YOUR OBJECTIVE: With the material below, print exactly the lines between the line holding "Click the layout grid icon" and the line holding "Given: Click the telcel logo on the shoulder", inclusive. Add nothing else.

DATA TO PROCESS:
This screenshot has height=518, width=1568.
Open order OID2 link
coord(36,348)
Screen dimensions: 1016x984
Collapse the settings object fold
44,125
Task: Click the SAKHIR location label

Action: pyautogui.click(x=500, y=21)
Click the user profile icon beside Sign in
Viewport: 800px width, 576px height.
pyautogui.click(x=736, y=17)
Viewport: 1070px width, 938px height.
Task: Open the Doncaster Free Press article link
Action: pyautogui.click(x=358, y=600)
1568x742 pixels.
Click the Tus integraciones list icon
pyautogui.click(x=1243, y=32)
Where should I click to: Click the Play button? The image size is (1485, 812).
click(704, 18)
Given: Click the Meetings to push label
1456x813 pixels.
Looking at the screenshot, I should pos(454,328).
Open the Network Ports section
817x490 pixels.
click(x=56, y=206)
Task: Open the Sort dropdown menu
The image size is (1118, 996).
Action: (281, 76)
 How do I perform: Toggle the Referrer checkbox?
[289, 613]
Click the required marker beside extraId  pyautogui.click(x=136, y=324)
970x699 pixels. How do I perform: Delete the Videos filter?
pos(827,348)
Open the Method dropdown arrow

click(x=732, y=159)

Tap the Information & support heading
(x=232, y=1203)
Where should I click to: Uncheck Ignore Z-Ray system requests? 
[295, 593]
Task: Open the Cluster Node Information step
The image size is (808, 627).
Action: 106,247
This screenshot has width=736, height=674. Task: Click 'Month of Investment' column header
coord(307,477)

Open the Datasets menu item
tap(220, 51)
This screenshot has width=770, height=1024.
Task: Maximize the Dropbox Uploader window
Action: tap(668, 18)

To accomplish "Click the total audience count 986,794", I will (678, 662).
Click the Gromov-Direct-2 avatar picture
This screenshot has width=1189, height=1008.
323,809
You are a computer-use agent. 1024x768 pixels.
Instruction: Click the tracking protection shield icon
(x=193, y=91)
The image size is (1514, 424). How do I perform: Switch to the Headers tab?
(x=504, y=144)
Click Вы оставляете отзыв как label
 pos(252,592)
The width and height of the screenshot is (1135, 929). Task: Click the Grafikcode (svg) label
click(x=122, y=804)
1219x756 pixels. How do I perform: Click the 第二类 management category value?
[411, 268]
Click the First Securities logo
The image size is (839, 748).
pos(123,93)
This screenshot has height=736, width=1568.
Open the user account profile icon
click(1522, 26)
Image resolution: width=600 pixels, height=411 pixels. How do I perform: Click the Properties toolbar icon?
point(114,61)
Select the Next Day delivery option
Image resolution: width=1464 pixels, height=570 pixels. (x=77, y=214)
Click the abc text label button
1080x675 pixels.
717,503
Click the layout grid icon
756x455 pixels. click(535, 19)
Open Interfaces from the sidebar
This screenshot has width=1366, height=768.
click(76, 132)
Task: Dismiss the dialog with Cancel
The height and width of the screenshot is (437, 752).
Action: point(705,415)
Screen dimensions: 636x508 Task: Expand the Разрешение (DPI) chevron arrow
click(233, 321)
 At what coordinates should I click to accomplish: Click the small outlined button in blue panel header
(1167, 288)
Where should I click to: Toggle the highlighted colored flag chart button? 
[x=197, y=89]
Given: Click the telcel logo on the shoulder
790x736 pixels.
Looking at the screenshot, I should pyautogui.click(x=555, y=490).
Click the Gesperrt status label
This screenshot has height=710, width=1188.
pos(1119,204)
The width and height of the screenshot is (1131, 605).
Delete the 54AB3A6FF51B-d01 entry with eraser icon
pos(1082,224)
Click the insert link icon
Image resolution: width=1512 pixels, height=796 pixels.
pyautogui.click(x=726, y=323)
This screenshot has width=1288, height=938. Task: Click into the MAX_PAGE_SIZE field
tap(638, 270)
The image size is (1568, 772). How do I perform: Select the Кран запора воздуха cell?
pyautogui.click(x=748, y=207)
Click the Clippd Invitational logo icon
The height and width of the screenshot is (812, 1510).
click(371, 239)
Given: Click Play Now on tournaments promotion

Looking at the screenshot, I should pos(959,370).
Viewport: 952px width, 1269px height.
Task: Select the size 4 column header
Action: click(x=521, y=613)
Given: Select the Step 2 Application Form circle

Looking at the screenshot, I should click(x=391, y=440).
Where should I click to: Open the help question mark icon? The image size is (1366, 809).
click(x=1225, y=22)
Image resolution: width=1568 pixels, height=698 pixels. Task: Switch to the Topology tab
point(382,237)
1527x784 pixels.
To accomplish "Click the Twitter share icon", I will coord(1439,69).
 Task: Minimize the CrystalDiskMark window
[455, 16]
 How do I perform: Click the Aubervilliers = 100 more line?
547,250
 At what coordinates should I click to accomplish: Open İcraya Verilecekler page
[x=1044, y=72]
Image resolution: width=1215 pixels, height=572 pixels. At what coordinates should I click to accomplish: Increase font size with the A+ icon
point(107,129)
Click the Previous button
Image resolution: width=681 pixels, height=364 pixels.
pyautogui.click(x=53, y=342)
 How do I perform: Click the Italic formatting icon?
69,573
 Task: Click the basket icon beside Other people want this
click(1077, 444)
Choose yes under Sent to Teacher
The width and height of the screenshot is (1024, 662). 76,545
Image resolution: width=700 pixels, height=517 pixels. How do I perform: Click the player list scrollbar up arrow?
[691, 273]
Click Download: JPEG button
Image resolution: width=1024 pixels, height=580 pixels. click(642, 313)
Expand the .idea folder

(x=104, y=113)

TASK RESULT:
Click the layout grid icon
756x455 pixels. click(535, 19)
Open Interfaces from the sidebar
This screenshot has width=1366, height=768.
click(76, 132)
Task: Dismiss the dialog with Cancel
The height and width of the screenshot is (437, 752).
Action: point(705,415)
Screen dimensions: 636x508 Task: Expand the Разрешение (DPI) chevron arrow
click(233, 321)
 At what coordinates should I click to accomplish: Click the small outlined button in blue panel header
(1167, 288)
Where should I click to: Toggle the highlighted colored flag chart button? 
[x=197, y=89]
Given: Click the telcel logo on the shoulder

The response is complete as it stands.